Most forms of biological control are still being developed and studied, although three species are potential forms of control: Fusarium oxysporum, F. solani, and Sclerotinia sclerotiorum. F. oxysporum has been shown to successfully control O. aegyptica in sunflower and tobacco, while S. sclerotiorum has been shown to cause wet rot in the plant without having any negative impact on the host. Field experiments carried out in Hungary showed promise for control with some F. solani isolates. The Fusarium species usually work through phytotoxins that help them to conquer O. aegyptica 's defenses and establish themselves.

Cohen et al. 2017 puts forward metrics which will be used to construct decision support systems. Such management decision metrics include especially field history, eco-informatics, geographic information systems (GIS), remote sensing mapping of the infestation, and information regarding neighboring plots.

== Importance ==
Because Egyptian broomrape can cause severe damage to economic crops and ornamentals, it is important to understand the plant as a parasite and to fully comprehend its life cycle. By understanding its lifecycle, management is possible.

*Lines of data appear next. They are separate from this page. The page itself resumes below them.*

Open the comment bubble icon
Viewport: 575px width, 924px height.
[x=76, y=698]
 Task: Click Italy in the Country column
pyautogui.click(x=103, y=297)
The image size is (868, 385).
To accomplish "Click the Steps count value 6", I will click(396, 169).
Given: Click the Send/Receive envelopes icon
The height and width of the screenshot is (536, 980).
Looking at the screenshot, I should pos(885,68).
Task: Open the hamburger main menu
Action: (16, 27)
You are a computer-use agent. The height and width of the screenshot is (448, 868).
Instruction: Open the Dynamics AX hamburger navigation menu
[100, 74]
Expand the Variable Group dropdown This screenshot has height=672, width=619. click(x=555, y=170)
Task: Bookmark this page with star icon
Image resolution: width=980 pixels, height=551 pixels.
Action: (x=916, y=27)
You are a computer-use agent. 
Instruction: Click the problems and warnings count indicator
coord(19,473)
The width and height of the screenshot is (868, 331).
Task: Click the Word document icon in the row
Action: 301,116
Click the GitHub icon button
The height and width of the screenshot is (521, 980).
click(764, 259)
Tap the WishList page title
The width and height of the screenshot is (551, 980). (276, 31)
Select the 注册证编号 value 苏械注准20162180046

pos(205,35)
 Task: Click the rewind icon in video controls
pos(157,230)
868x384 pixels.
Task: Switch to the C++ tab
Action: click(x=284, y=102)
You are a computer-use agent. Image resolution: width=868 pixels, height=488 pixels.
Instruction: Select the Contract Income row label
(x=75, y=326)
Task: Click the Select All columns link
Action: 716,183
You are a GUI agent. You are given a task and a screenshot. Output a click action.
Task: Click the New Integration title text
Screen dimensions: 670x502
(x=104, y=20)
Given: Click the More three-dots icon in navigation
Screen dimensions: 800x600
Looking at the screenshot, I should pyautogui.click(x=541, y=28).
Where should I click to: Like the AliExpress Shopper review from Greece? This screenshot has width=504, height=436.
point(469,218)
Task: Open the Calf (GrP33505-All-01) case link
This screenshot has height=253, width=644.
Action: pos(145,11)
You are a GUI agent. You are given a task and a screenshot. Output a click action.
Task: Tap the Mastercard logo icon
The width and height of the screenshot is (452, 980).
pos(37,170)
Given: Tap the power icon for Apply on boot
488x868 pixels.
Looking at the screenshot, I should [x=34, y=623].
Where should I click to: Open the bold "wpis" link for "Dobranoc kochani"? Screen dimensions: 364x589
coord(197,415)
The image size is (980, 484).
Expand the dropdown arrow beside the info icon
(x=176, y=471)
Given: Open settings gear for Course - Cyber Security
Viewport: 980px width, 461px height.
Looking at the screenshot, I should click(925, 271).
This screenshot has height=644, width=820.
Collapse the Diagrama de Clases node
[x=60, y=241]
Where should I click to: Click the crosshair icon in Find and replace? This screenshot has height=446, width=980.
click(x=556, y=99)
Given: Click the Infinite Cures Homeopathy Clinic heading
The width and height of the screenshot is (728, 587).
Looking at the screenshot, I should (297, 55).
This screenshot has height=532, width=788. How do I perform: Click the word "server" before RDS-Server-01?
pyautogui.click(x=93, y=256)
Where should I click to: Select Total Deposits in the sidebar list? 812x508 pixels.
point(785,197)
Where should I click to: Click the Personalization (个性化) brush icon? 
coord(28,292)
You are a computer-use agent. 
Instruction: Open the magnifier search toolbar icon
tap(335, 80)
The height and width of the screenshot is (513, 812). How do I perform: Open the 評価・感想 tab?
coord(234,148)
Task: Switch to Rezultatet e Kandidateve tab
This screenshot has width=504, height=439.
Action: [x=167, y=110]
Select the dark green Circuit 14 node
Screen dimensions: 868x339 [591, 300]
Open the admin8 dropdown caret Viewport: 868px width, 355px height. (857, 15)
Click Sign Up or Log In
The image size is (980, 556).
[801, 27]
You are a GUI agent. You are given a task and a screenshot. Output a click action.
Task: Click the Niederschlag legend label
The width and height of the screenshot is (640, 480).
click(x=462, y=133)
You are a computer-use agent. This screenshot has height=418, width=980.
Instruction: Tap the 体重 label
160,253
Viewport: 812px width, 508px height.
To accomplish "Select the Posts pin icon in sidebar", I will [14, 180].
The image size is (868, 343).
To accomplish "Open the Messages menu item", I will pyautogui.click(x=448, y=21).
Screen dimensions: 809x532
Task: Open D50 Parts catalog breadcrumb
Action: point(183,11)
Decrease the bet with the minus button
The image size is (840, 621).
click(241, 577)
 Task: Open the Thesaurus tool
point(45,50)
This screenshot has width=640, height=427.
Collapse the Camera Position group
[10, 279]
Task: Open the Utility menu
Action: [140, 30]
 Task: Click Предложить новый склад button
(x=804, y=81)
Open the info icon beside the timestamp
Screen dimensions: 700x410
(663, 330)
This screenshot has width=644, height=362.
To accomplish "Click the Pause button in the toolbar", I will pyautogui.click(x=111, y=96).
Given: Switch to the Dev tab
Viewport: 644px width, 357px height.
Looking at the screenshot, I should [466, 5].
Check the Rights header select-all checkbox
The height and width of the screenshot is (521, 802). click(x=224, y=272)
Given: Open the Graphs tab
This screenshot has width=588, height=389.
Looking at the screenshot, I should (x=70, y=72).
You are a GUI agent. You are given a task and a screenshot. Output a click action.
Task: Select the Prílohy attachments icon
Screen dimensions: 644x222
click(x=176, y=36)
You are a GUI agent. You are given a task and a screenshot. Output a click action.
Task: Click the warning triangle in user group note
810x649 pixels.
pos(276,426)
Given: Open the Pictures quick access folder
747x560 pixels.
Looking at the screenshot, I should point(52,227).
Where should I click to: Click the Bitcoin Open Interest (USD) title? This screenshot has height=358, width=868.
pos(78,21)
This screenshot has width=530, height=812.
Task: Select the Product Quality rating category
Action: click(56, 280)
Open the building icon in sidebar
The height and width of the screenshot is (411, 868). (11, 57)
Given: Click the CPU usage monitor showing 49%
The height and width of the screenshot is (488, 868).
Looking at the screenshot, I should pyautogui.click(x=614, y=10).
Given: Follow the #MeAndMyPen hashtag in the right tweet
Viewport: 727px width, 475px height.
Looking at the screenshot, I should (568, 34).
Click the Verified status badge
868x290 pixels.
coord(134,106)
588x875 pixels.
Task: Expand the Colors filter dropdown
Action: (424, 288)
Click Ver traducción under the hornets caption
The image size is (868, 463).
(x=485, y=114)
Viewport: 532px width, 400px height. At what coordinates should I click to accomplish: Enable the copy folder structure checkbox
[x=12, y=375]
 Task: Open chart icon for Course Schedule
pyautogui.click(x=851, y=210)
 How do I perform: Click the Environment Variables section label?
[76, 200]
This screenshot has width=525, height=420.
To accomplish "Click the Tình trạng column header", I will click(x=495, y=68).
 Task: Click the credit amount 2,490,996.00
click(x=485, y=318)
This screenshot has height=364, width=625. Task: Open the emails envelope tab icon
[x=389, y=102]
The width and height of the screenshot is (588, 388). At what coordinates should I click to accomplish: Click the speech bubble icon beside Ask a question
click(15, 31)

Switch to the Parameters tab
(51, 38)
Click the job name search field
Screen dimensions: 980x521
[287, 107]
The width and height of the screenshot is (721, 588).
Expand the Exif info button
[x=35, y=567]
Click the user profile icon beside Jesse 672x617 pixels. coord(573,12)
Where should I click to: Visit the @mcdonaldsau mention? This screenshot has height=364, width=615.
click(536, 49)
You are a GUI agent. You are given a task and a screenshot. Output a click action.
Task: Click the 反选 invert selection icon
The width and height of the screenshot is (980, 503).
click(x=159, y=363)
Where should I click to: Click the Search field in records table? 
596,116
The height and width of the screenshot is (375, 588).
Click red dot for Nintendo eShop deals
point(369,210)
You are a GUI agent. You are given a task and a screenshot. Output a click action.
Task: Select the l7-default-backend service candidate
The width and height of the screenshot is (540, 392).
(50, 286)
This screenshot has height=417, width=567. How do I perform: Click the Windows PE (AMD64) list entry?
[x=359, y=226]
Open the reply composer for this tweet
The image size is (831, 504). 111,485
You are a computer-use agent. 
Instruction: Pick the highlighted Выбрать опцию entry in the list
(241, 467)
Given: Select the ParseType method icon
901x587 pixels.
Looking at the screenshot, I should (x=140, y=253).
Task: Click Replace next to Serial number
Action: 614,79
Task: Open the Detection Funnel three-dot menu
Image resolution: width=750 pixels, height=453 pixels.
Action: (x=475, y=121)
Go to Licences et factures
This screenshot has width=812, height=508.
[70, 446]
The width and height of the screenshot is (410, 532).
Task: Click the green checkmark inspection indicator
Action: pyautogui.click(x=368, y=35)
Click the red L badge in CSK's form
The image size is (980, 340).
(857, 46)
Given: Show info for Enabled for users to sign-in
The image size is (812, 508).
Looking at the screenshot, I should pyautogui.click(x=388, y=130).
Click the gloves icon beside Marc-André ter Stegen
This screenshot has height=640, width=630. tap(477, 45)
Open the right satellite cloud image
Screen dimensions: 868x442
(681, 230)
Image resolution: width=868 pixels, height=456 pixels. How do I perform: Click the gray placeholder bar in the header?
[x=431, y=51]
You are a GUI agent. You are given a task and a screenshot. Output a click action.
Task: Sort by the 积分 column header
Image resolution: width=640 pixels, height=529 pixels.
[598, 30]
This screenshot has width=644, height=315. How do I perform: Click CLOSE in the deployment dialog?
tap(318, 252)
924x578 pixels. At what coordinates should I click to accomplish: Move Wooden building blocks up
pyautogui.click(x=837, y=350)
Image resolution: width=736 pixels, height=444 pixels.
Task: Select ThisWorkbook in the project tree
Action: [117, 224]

In Israel, the production of processing tomatoes is in danger as a result of high crop yield losses due to heavy infestations of O. aegyptiaca. Approximately $1.3 to 2.6 billion have been lost in annual food crop losses in the regions near the Mediterranean, Northern Africa, and Asia. Egyptian broomrape and branched broomrape (O. ramosa) have infested an annual average of 2.6 million hectares of crops from the family Solanaceae, including tomatoes, potatoes, and eggplant.